GV : Après, on a aussi beaucoup fonctionné au coup de cœur, en fonction de ce que chaque air provoquait en nous. Quant aux ornementations d’origine, je crois au contraire que plus les airs étaient chargés, plus il était intéressant pour nous de les épurer, dans le but de les faire redécouvrir autrement. Reste que ni l’un ni l’autre ne fonctionnons aux regrets, donc nous travaillons déjà sur un opus 2... (sourire)

Comment est venue l’idée de cette forme de récital ? L’idée d’intégrer de la danse contemporaine au spectacle est-elle venue tout de suite ? Comment s’intègre-t-elle au baroque ?


Théophile Alexandre et Guillaume Vincent ; © Julien Benhamou

TA : Chant et danse étaient les deux fondamentaux du spectacle, dès le départ. J’ai cette particularité d’avoir toujours exercé ces deux arts en parallèle, et les réunir permettait d’incarner réellement les déchirements de l’humain entre terre et ciel, entre corps et âme, en jouant des paradoxes entre le céleste de ma voix de contre-ténor et la physicalité de mon corps de danseur.

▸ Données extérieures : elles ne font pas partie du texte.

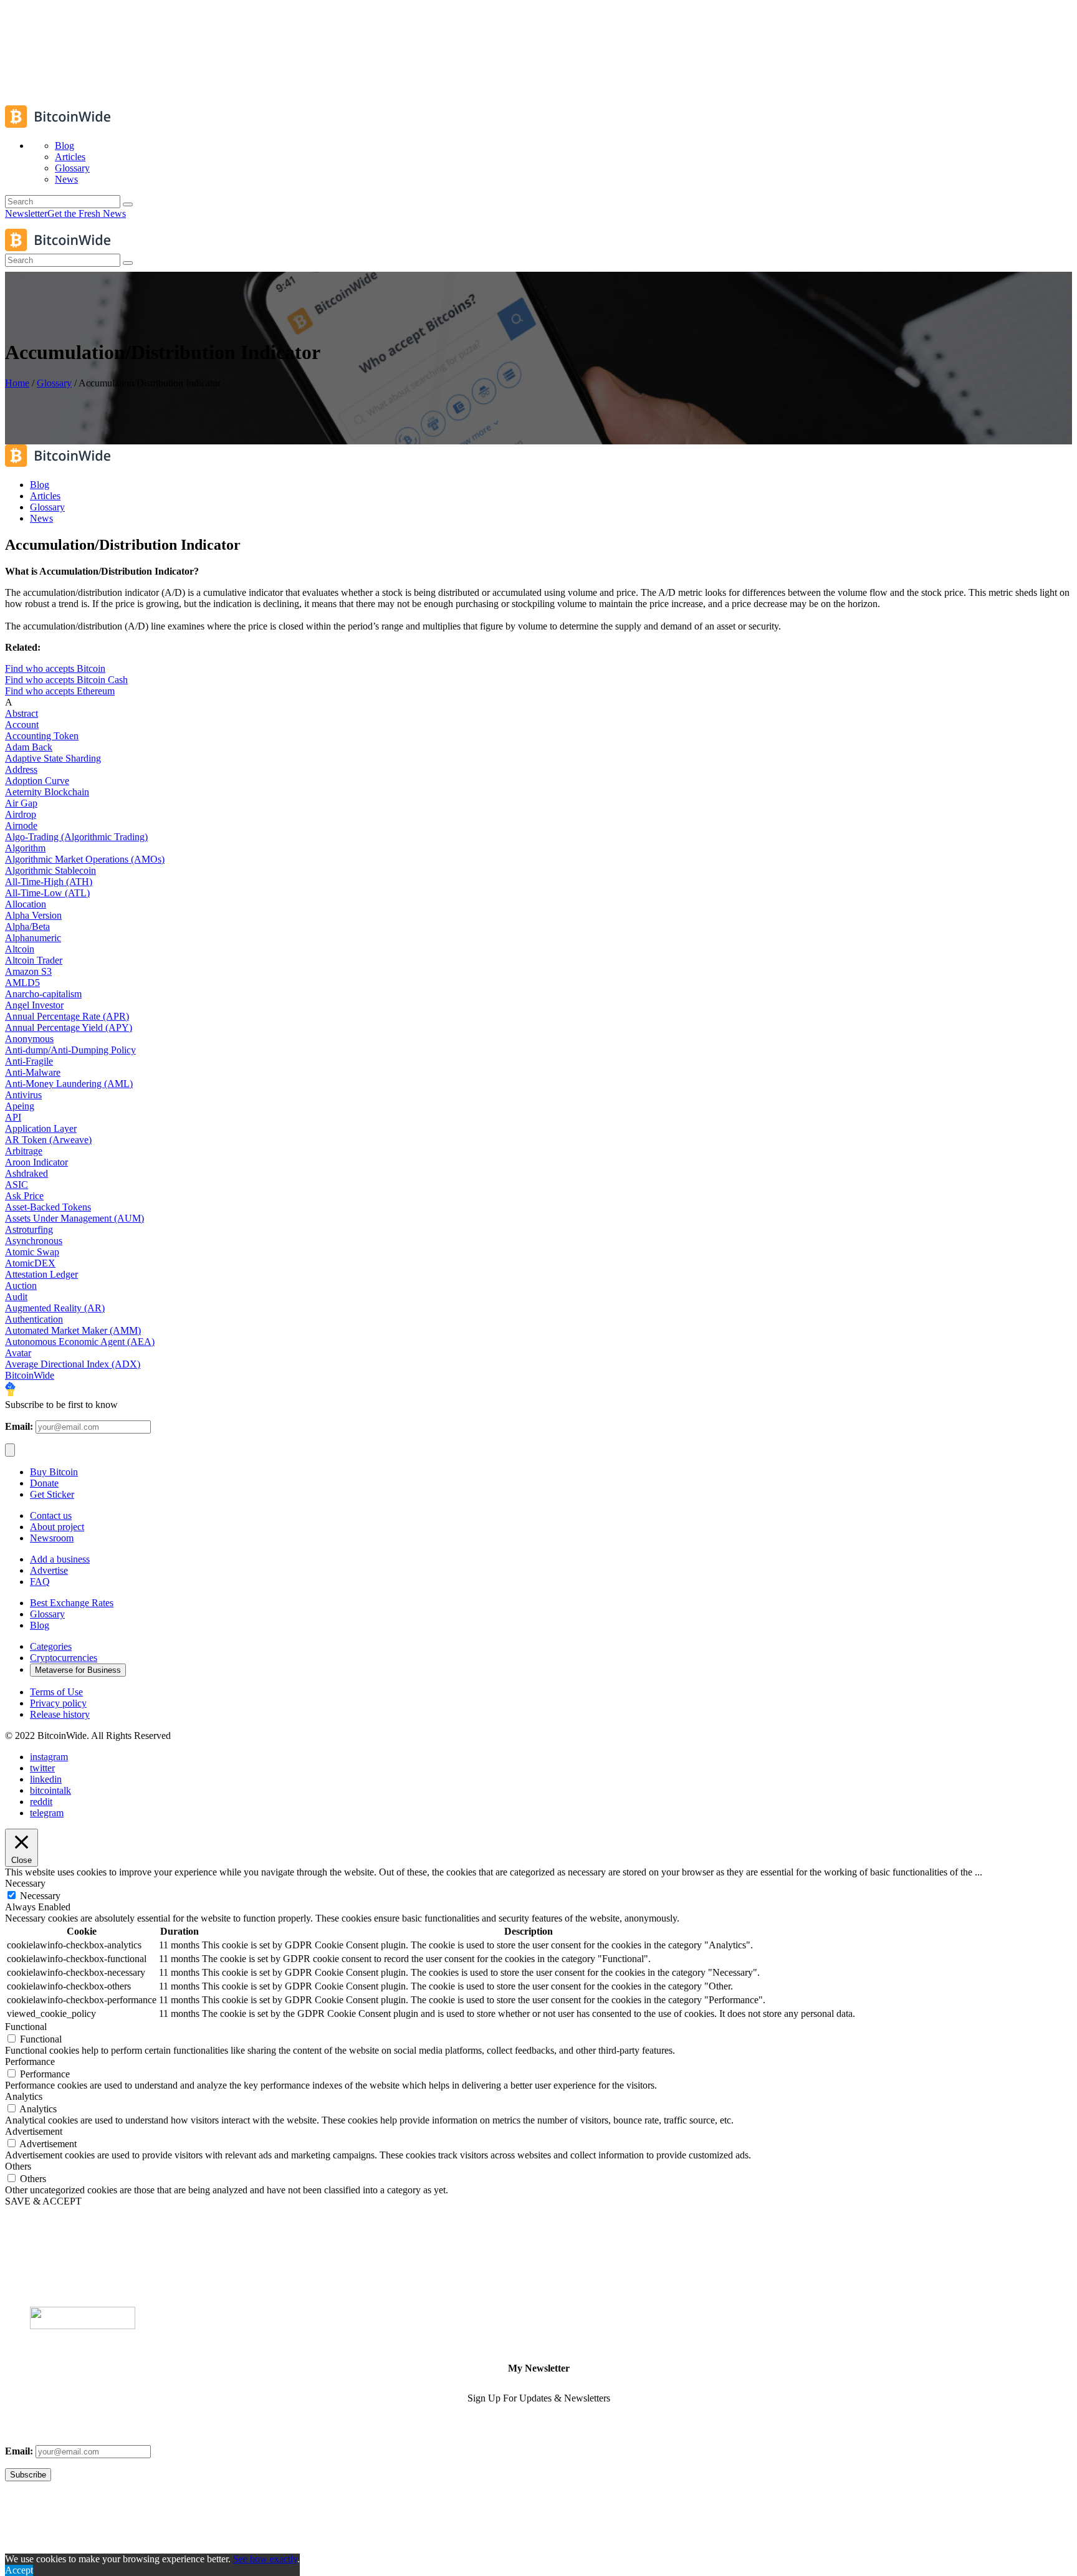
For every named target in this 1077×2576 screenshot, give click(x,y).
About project (57, 1526)
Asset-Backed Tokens (48, 1207)
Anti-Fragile (29, 1061)
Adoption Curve (37, 780)
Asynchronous (33, 1240)
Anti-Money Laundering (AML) (69, 1083)
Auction (21, 1285)
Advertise (49, 1570)
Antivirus (23, 1094)
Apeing (19, 1106)
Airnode (21, 825)
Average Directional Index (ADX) (72, 1364)
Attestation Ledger (41, 1274)
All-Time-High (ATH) (48, 881)
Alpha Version (33, 915)
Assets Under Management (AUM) (74, 1218)
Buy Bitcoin (54, 1472)
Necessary (40, 1895)
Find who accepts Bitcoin (55, 668)
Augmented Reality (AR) (55, 1308)
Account (22, 724)
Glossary (54, 383)
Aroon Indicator (36, 1162)
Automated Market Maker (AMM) (73, 1330)
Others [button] (18, 2166)
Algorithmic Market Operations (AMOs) (85, 859)
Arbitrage (23, 1151)
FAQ (40, 1581)
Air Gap (21, 803)
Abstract (21, 713)
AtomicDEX (30, 1263)
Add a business (60, 1559)
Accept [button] (19, 2570)
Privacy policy (58, 1703)
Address (21, 769)
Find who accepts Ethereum (60, 691)
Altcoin (19, 949)
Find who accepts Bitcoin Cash (66, 679)
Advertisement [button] (33, 2131)
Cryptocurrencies (63, 1657)
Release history (60, 1714)
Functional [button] (26, 2026)
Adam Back (28, 747)
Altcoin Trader (33, 960)
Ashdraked (26, 1173)
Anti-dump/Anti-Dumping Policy (70, 1050)
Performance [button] (30, 2061)
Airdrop (20, 814)
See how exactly (265, 2559)
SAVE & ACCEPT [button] (43, 2201)
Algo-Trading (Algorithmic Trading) (76, 836)
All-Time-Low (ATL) (47, 893)
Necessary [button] (25, 1883)
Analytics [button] (23, 2096)
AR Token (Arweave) (48, 1139)
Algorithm (25, 848)
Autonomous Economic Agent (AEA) (80, 1341)
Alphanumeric (33, 937)
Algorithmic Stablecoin (50, 870)
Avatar (18, 1353)
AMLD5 (22, 982)
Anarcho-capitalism (43, 994)
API (13, 1117)
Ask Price (24, 1195)
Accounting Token (42, 735)
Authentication (34, 1319)
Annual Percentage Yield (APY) (68, 1027)
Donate (44, 1483)
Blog (39, 1625)
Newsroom (52, 1538)
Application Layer (41, 1128)
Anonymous (29, 1038)
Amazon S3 (28, 971)
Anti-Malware (32, 1072)
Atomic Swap (32, 1252)
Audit (16, 1296)
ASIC (16, 1184)
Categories (51, 1646)
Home (17, 383)
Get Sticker (52, 1494)
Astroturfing (29, 1229)
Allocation (25, 904)
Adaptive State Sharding (53, 758)
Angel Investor (34, 1005)
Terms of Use (56, 1692)
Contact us (51, 1515)
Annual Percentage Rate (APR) (67, 1016)
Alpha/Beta (27, 926)
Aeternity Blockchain (47, 792)
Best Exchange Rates (71, 1602)
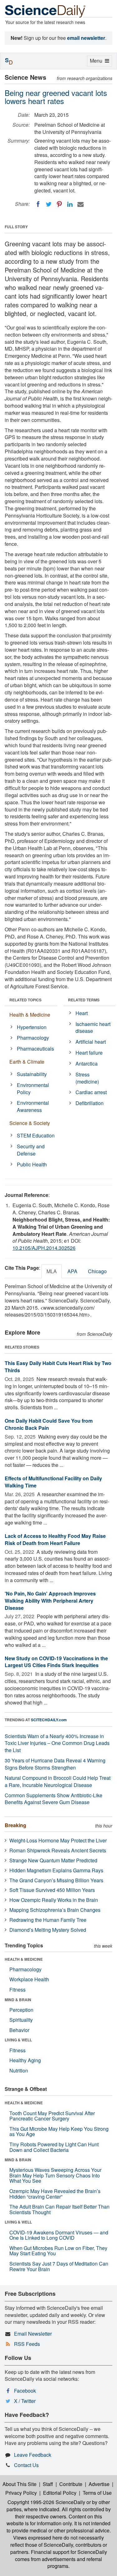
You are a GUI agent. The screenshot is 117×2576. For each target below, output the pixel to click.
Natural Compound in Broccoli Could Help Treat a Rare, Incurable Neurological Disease (57, 1781)
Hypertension (31, 1027)
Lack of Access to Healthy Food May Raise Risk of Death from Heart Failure (55, 1539)
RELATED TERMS (84, 1000)
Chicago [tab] (97, 1271)
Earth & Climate (26, 1061)
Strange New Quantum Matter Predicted (53, 1860)
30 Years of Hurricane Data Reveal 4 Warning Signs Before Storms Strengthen (55, 1764)
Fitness (17, 1989)
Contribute (70, 2484)
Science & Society (29, 1123)
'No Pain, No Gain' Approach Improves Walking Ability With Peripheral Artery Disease (50, 1600)
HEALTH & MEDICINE (24, 1959)
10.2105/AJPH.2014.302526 (44, 1247)
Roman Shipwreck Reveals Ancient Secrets (57, 1850)
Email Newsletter (33, 2333)
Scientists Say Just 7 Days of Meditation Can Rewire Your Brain (58, 2266)
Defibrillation (90, 1103)
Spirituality (21, 2019)
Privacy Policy (21, 2492)
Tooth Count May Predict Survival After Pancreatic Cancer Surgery (52, 2116)
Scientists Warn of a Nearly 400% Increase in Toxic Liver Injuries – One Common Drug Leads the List (57, 1743)
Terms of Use (97, 2492)
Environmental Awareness (33, 1106)
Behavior (19, 2030)
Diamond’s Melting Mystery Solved (47, 1929)
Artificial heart (91, 1041)
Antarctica (87, 1063)
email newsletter (86, 37)
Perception (21, 2009)
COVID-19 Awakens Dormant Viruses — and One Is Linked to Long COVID (58, 2235)
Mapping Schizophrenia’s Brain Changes (54, 1909)
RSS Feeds (27, 2343)
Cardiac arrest (91, 1092)
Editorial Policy (59, 2492)
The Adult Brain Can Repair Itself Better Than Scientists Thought (59, 2209)
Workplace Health (29, 1979)
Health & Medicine (29, 1014)
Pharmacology (33, 1037)
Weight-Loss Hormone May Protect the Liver (58, 1840)
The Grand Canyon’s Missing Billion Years (56, 1880)
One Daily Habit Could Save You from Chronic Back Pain (49, 1424)
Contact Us (26, 2465)
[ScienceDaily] (45, 10)
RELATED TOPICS (25, 1000)
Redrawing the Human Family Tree (47, 1919)
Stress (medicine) (87, 1078)
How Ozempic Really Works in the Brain (53, 1899)
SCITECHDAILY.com (49, 1720)
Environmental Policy (33, 1088)
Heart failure (89, 1052)
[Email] (80, 204)
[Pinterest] (59, 204)
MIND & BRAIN (18, 1999)
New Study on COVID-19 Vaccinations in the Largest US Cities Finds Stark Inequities (56, 1662)
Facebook (25, 2390)
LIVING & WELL (18, 2040)
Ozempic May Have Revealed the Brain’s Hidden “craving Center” (54, 2193)
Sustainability (32, 1074)
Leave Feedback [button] (32, 2454)
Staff (48, 2484)
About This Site (19, 2484)
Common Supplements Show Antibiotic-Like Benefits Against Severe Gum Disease (53, 1799)
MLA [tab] (51, 1271)
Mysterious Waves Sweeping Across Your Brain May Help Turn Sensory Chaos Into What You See (55, 2175)
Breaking (15, 1825)
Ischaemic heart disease (93, 1027)
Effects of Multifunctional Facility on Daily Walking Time (53, 1482)
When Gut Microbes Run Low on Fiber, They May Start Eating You (58, 2250)
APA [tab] (72, 1271)
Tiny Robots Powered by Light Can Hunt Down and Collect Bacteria (54, 2147)
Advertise (99, 2484)
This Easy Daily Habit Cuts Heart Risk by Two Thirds (58, 1366)
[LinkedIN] (70, 204)
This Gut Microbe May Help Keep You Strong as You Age (59, 2131)
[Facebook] (38, 204)
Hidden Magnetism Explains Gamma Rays (56, 1870)
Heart (82, 1013)
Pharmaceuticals (35, 1048)
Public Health (32, 1164)
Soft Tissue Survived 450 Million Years (52, 1889)
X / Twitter (25, 2400)
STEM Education (36, 1135)
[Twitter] (48, 204)
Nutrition (18, 2070)
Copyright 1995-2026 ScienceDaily (46, 2502)
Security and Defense (31, 1150)
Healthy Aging (25, 2060)
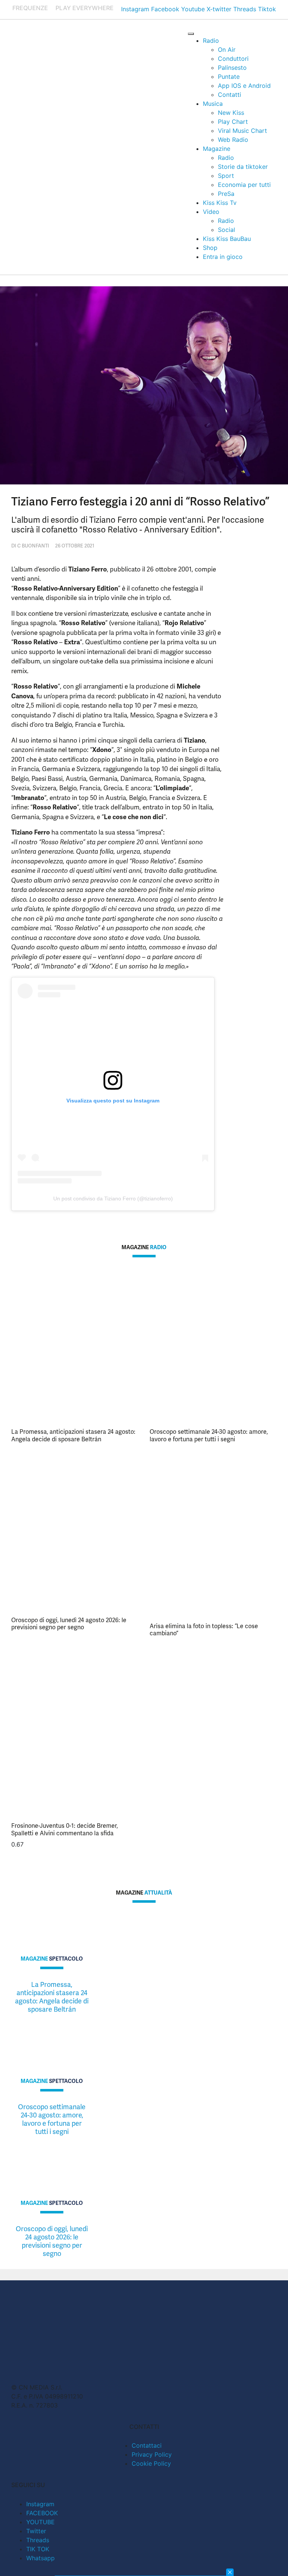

GV : D’autant que toute la musique baroque est construite autour de la recherche d’un mouvement permanent, et que la danse a toujours été inhérente à son écriture, notamment chez Purcell : c’est donc une double relecture contemporaine que nous proposons, et musicale et chorégraphique, avec la mise en mouvement de Jean-Claude Gallotta.

TA : Ajoutez à cela la sublime scénographie mise en lumière de Pierre-André Weitz, et vous avez un parti-pris artistique aussi riche, moderne que porteur de sens, bien loin du récital traditionnel en costume trois-pièces, le nez dans ses partitions… (sourire)

Outre "l'opus 2" sur lequel vous nous avez dit déjà travailler, quels sont vos projets (communs et séparés) ? Une tournée hors des environs de Paris est-elle prévue par exemple ?

TA : A l’inverse du zapping actuel, nous construisons ADN Baroque dans le temps, avec déjà près de 10 000 spectateurs sur plus de 20 dates de tournée, et une nouvelle tournée en préparation pour la saison 19/20, partout en France. Je vais également chanter le rôle-titre d’Orphée de Gluck très prochainement, le Stabat Mater de Vivaldi avec orchestre baroque, et je co-crée avec Jean-Claude Gallotta un nouveau spectacle chanté et dansé par une trentaine d’enfants incroyables : une belle façon de transmettre ma passion pour ces deux arts…

GV : Pour ce qui me concerne, en plus de la musique baroque, de nombreux concerts sont prévus pour 2019, autant en musique de chambre qu’en solo. J’ai également un projet discographique autour de Franz Liszt et un nouveau spectacle, « De Chopin aux Beatles », alliant musique et théâtre, qui sera créé au Volcan du Havre le 5 mars prochain.